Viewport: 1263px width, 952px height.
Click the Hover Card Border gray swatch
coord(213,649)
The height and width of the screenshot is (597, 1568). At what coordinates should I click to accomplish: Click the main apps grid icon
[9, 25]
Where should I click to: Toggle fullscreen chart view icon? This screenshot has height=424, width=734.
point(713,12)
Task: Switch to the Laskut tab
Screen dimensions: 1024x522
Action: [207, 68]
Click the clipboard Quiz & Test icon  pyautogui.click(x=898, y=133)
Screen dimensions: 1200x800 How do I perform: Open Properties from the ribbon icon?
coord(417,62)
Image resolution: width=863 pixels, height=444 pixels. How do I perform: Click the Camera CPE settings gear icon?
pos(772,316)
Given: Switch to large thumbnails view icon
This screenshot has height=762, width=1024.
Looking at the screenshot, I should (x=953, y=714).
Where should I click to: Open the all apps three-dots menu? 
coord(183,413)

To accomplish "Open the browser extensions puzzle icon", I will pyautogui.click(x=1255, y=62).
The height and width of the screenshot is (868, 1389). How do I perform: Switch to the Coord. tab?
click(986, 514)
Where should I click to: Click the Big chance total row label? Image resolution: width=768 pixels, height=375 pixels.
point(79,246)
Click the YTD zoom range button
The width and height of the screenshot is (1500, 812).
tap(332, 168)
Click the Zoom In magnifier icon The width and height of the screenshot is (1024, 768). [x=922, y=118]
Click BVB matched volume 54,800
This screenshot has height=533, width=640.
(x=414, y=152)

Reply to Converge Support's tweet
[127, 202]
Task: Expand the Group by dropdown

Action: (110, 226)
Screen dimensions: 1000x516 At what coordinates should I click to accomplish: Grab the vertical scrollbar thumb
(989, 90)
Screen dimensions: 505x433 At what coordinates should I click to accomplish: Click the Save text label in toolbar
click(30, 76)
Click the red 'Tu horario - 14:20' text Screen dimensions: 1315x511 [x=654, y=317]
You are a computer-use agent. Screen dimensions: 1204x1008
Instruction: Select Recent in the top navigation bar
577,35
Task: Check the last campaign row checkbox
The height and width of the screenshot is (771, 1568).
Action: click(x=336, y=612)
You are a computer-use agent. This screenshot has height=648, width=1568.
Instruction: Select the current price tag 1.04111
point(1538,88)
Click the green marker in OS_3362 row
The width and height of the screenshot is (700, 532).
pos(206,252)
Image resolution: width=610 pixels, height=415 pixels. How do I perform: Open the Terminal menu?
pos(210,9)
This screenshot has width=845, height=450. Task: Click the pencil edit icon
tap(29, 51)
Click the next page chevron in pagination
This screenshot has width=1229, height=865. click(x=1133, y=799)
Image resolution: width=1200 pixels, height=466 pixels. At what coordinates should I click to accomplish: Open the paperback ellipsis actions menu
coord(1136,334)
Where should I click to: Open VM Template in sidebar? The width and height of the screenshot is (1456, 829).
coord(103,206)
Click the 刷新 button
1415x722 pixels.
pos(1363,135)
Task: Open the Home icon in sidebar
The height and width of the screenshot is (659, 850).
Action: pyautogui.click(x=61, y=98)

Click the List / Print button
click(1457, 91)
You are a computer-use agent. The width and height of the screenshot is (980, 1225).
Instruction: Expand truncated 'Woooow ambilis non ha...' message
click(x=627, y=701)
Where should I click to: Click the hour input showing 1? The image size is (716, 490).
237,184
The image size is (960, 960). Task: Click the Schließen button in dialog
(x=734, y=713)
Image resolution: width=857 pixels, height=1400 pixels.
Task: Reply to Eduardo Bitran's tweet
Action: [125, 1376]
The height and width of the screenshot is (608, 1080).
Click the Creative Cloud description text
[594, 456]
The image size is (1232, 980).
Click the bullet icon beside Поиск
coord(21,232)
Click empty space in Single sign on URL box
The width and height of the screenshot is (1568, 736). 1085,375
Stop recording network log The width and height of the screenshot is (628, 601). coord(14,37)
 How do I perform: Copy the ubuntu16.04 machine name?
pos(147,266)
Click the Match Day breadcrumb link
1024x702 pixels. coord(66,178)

+++++

Print the line that contains "Click the Creative Cloud description text" and each line after it up to the end of the listing, exactly as written.

▸ SOLUTION TO THIS EXERCISE:
Click the Creative Cloud description text
[594, 456]
The image size is (1232, 980).
Click the bullet icon beside Поиск
coord(21,232)
Click empty space in Single sign on URL box
The width and height of the screenshot is (1568, 736). 1085,375
Stop recording network log The width and height of the screenshot is (628, 601). coord(14,37)
 How do I perform: Copy the ubuntu16.04 machine name?
pos(147,266)
Click the Match Day breadcrumb link
1024x702 pixels. coord(66,178)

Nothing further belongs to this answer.